Tanggal: 6 Mei
Janji untuk kekudusan
Dominikus lahir pada 2 April 1842 di San Giovanni di Riva, dekat Chieri (Torino).
Pada kesempatan Komuni Pertama, saat berusia tujuh tahun, ia menetapkan program hidupnya: “Saya akan sering mengaku dosa dan menerima Komuni sesering pengaku dosa saya mengizinkan. Saya ingin menguduskan hari Minggu dan hari raya. Teman-teman saya adalah Yesus dan Maria. Lebih baik mati daripada berdosa.”
Pada usia 12 tahun, ia diterima Don Bosco di Oratorium di Torino, dan Dominikus meminta bantuannya agar ia dapat “menjadi seorang kudus.” Lembut, tenang, dan gembira, ia berusaha keras memenuhi kewajibannya sebagai pelajar dan menolong teman-temannya dengan berbagai cara, seperti mengajar Katekismus, merawat yang sakit, dan mendamaikan perselisihan.
Jalan menuju kekudusan
Suatu hari ia berkata kepada seorang teman yang baru saja tiba di Oratorium: “Ketahuilah bahwa di sini kita membuat kekudusan berarti selalu bersukacita. Kita hanya berusaha menghindari dosa, musuh besar yang merampas rahmat Allah dan damai di hati, dan kita berusaha melaksanakan kewajiban kita dengan tepat.”

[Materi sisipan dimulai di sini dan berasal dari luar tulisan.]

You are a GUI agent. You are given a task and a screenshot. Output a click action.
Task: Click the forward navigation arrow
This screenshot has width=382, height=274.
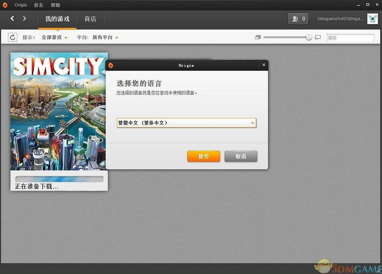(24, 18)
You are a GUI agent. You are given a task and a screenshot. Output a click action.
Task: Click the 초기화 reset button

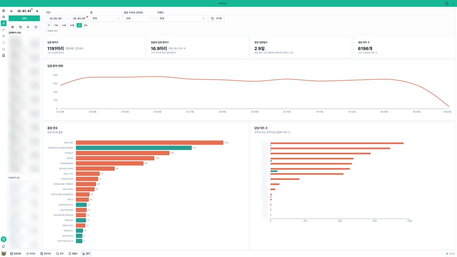[216, 19]
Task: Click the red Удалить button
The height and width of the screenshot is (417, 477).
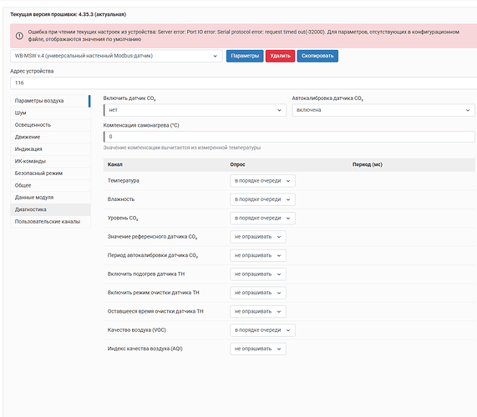Action: tap(280, 56)
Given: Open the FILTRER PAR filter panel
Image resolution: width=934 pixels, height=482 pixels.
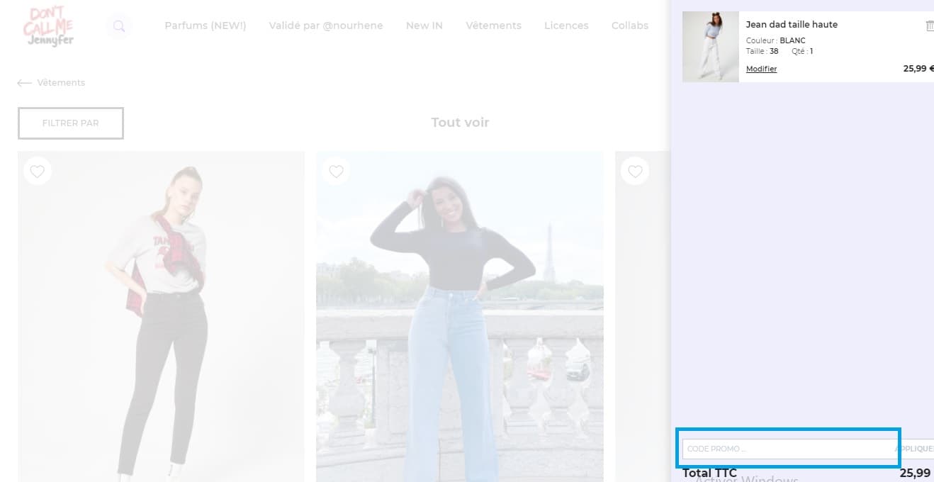Looking at the screenshot, I should click(x=70, y=123).
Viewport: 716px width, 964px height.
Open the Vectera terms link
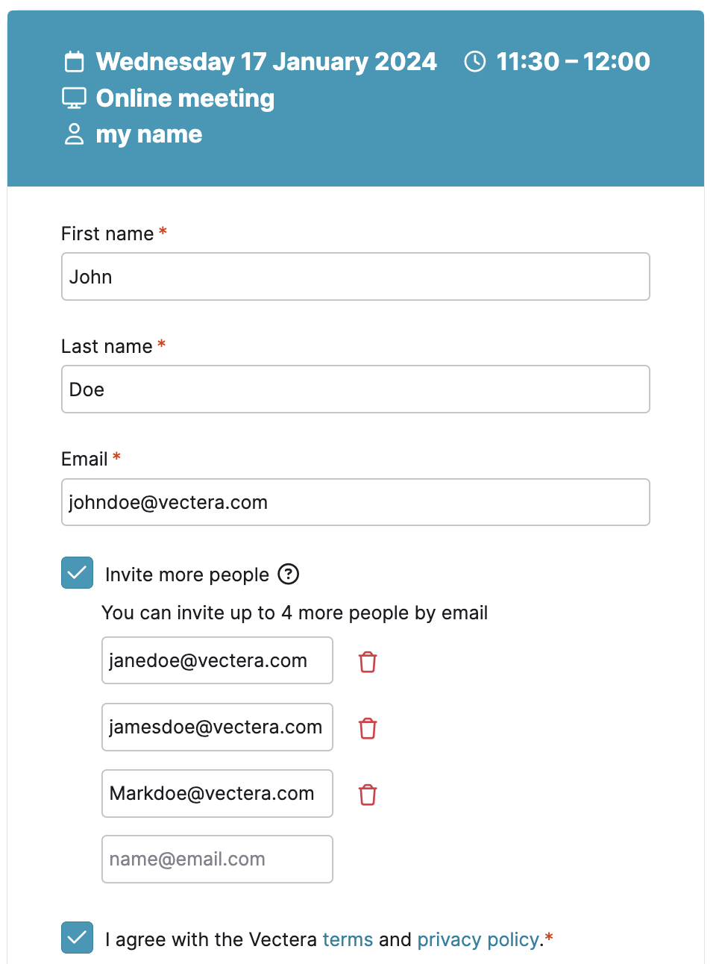348,939
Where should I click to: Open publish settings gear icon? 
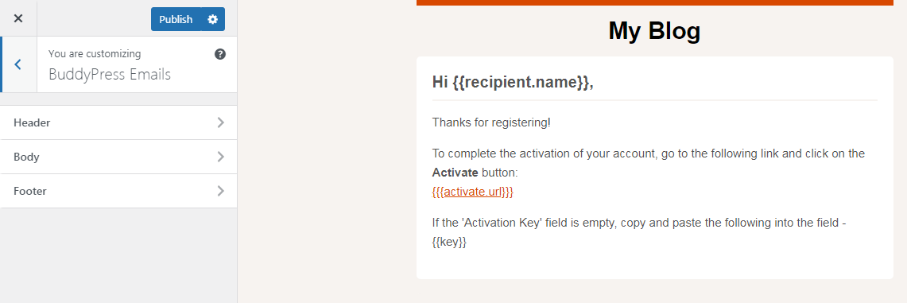(x=213, y=19)
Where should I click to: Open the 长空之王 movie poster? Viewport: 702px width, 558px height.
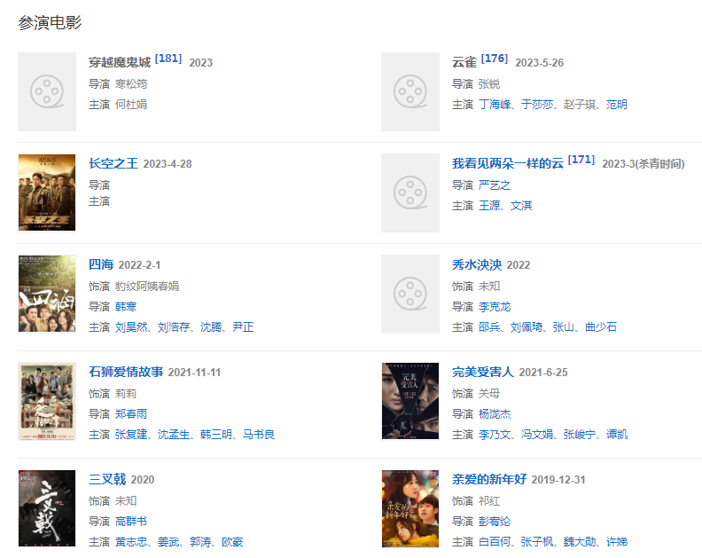point(47,193)
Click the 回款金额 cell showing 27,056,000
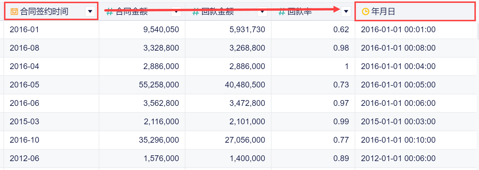The image size is (479, 170). tap(245, 140)
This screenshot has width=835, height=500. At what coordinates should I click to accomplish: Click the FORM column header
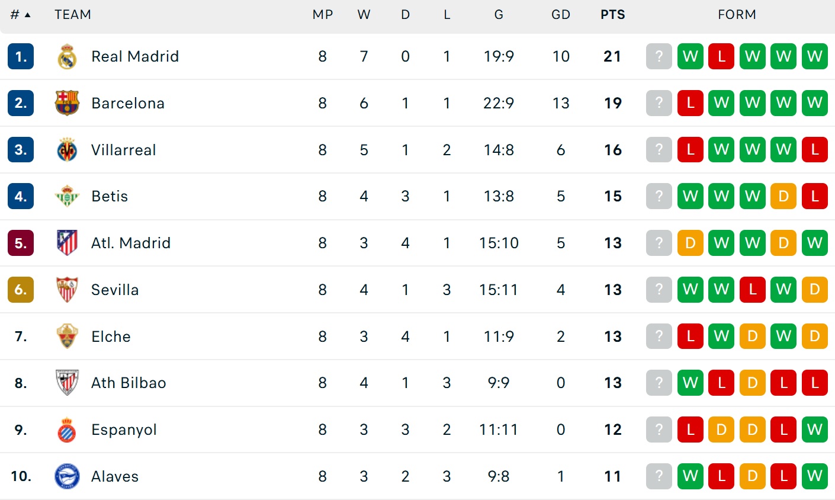point(737,15)
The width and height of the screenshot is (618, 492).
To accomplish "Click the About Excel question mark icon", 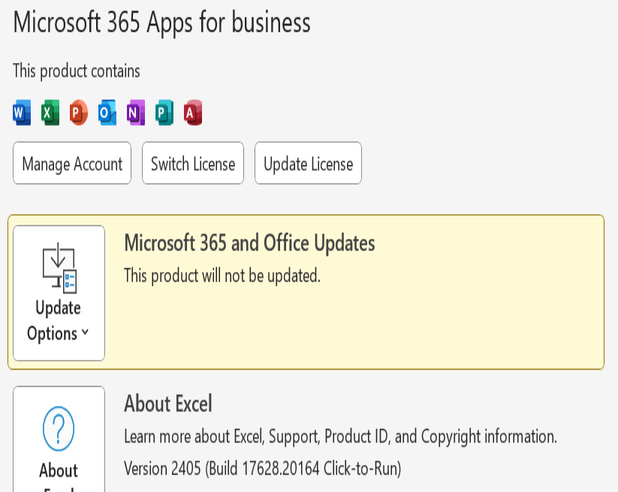I will click(x=59, y=430).
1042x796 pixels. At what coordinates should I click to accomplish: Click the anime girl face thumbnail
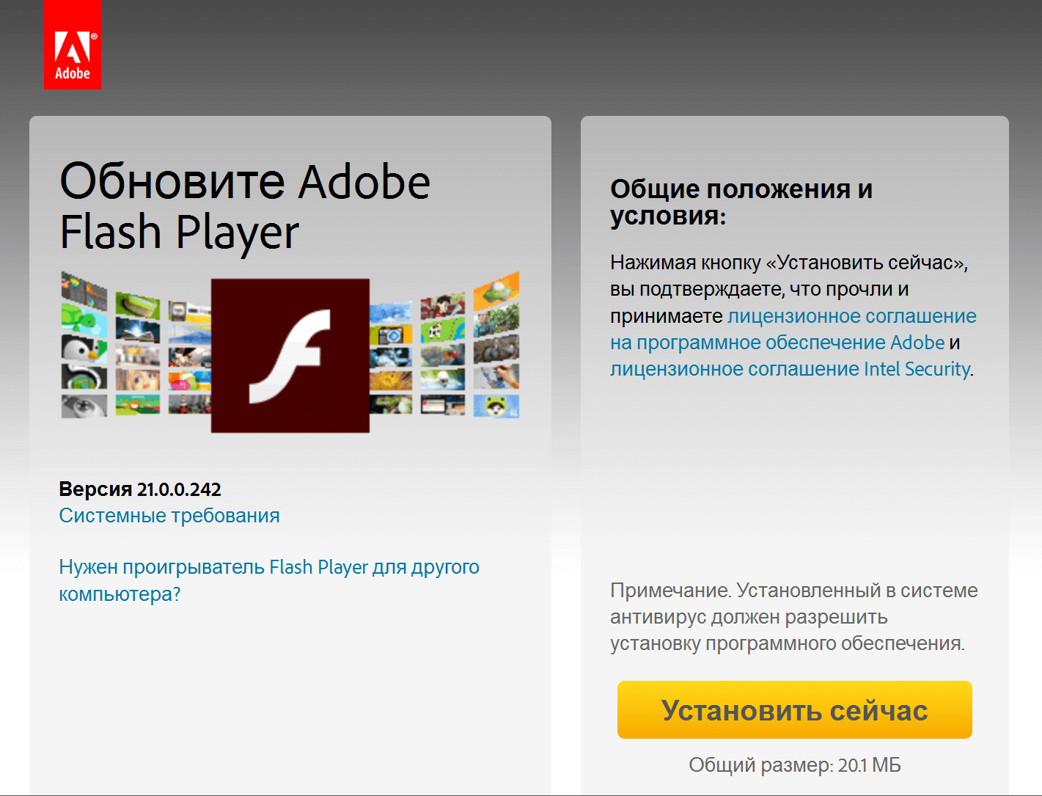(x=137, y=379)
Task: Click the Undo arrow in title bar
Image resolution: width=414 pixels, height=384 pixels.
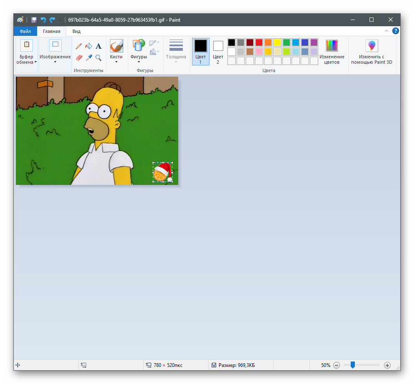Action: pyautogui.click(x=43, y=20)
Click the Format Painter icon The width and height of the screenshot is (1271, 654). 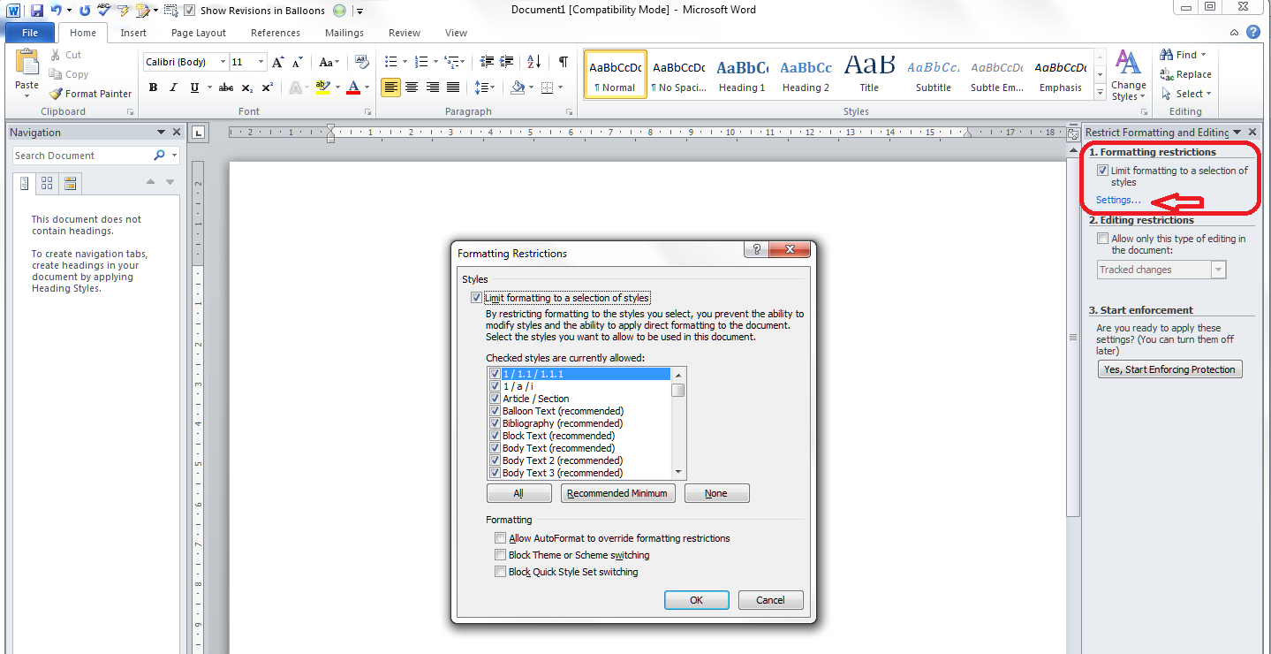coord(56,94)
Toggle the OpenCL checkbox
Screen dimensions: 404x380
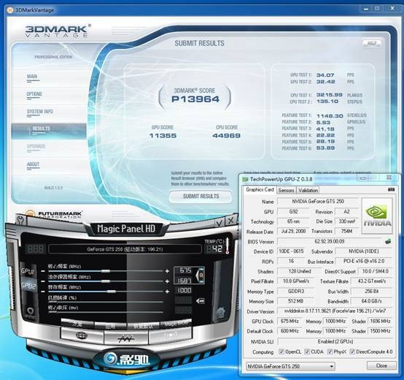click(281, 352)
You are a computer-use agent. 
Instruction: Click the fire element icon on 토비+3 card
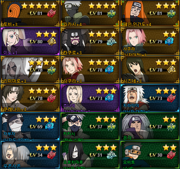(x=52, y=13)
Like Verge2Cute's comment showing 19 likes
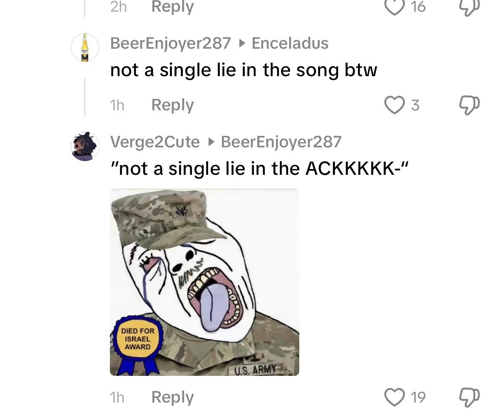The height and width of the screenshot is (415, 502). pyautogui.click(x=395, y=397)
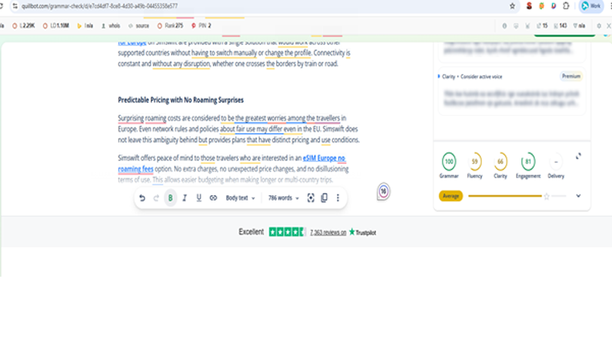
Task: Click the Engagement score circle
Action: 527,161
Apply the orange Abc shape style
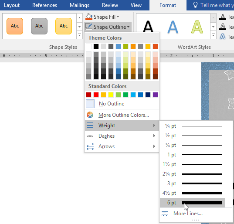The height and width of the screenshot is (224, 234). 15,26
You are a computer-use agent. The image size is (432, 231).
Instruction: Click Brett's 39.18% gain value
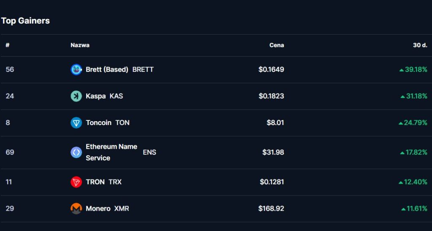[416, 69]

Ia sangat setia pada program kerjanya, dikuatkan oleh keterlibatan yang mendalam dalam hidup sakramental, devosi anak kepada Maria, serta pengorbanan yang penuh sukacita. Allah memperkaya dia dengan banyak karunia istimewa.
Cinta kepada Maria
Pada 8 Desember 1854, ketika Paus Pius IX memaklumkan dogma Santa Perawan Maria Dikandung Tanpa Noda, Dominikus mempersembahkan dirinya kepada Maria dan mulai maju pesat dalam kekudusan. Pada 1856, ia mendirikan Sodalitas Maria Dikandung Tanpa Noda di antara teman-temannya, sebuah kelompok yang berfokus pada karya kerasulan dan pelayanan sesama.
Cinta kepada Ekaristi
Mama Margareta, yang datang ke Torino untuk membantu Don Bosco, suatu hari berkata kepadanya: “Engkau memiliki banyak anak yang baik, tetapi tak seorang pun melampaui keindahan hati dan jiwa Dominikus Savio.”
Ia menjelaskan: “Saya melihat dia selalu berdoa, bahkan tinggal di gereja setelah yang lain pergi; setiap hari ia meninggalkan waktu rekreasi untuk mengunjungi Sakramen Mahakudus; ketika ia berada di gereja, ia bagaikan malaikat di surga.”
Ia wafat di Moriondo pada 9 Maret 1857. Jenazahnya disemayamkan di Basilika Maria Penolong Umat Kristiani di Torino. Pestanya dirayakan pada 6 Mei. Paus Pius XI menyebutnya “Seorang kecil, atau lebih tepatnya, seorang raksasa besar dalam Roh.” Ia adalah pelindung bagi para anggota paduan suara muda.